Mais, tout à coup, l'écrasement d'une infinie désolation la rabat sur les tristes coussins du fiacre. Elle ne prononce pas l'ordre qui lui sautait du cœur aux lèvres. Qu'allait-elle faire? Revenir… Jeter dès le seuil le cri de son amour éperdu, tomber entre les bras qui l'écartaient tout à l'heure dans la colère, et qui se refermeraient sur elle dans un délire de passion… Quel sacrilège n'accomplirait pas leur folie?…

Et voici que la reprennent les flots de la vie implacable, cet océan de tout ce qui n'est pas son amour, les lourdes houles qui, lame après lame, l'ont emportée loin de l'île heureuse.

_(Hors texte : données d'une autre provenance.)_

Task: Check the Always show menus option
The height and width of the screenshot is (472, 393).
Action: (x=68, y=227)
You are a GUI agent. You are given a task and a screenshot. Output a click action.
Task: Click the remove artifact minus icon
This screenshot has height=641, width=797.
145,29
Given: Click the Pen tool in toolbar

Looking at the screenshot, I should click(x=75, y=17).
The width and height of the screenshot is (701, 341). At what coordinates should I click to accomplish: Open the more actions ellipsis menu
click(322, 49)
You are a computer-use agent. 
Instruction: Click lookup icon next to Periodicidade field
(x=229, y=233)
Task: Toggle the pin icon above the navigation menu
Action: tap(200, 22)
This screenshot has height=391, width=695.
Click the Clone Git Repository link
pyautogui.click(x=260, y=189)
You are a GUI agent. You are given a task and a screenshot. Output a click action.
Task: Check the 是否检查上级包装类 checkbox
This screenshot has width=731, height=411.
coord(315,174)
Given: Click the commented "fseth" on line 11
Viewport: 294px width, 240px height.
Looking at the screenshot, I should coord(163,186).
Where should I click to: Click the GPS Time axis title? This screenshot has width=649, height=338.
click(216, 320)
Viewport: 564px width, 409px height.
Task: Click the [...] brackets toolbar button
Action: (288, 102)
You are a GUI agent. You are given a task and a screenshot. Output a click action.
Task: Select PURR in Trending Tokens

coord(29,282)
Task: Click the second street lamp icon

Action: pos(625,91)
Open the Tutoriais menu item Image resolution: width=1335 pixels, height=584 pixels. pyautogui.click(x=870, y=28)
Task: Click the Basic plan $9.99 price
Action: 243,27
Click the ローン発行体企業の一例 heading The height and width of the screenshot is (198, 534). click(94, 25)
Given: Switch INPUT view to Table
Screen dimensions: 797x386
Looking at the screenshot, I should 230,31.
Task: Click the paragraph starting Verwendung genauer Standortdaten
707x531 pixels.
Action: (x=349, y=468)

Des préoccupations terribles l'assiègent. Va-t-elle trouver Charlotte encore vivante? Ne vient-elle pas, par son absence follement prolongée, d'ajouter une angoisse aux angoisses de cette agonie? Elle s'accuse… N'est-ce pas abominable de sangloter sur des voluptés perdues, alors que là-bas, dans la chambre assourdie et lugubre, on arrache trois petits orphelins de demain aux lèvres mourantes de leur mère?… Auprès d'un pareil drame, qu'est le désastre de son coupable cœur, de sa chair dévastée d'amour?…

Ah! Marcienne peut tendre l'effort de son énergie morale, de sa raison, de sa pitié. Elle peut se raidir, se condamner, se contraindre. Rien ne prévaudra contre la douceur désespérée de ce qu'elle étouffe et broie au fond d'elle-même.

Croit-elle vraiment que tous les rayons de joie ou toutes les larmes de l'univers arrêteraient pour une minute le retour obstiné de sa pensée vers la rue lointaine, la grille close, le jardin mort, la croisée, — encore éclairée peut-être, — de la chambre?…

Philippe y est-il? Et que fait-il?… Oh! le mystère de ce qu'il éprouve en ce moment… Lire dans son cœur, ne serait-ce pas pour elle plus inestimable que de découvrir le secret des mondes?

Machinalement, par les vitres du fiacre, elle voit défiler le piétinement de la foule, papilloter les lumières aux étalages des magasins ou dans les vestibules des maisons. Elle songe à l'inconnu de toutes ces portes presque pareilles, qui laissent voir, dans la clarté vive du gaz, la netteté d'un tapis, le miroitement du stucage, et au delà desquelles on devine la spirale de l'escalier montant vers le secret des existences. Il y a quelque chose d'un peu inquiétant dans la multitude de ces allées vides et claires que l'immense ville ouvre toutes larges sur l'obscurité des trottoirs.

Elles sont si paisibles : elles n'ont pas l'air de se creuser vers le gouffre des vies profondes. Elles se ressemblent : et ne trahissent rien des passions qui les traversent.

Leur fascination sur Marcienne s'exerce malgré l'espèce d'engourdissement où elle essaie de s'anéantir. Toutes ces portes… Toutes ces portes!… Que d'amants les ont franchies dans l'angoisse atroce d'un déchirement tel que le sien!…

Elle frissonne… Elle ferme les yeux pour ne plus les voir… L'horreur des séparations lui semble inscrite sur tous les seuils.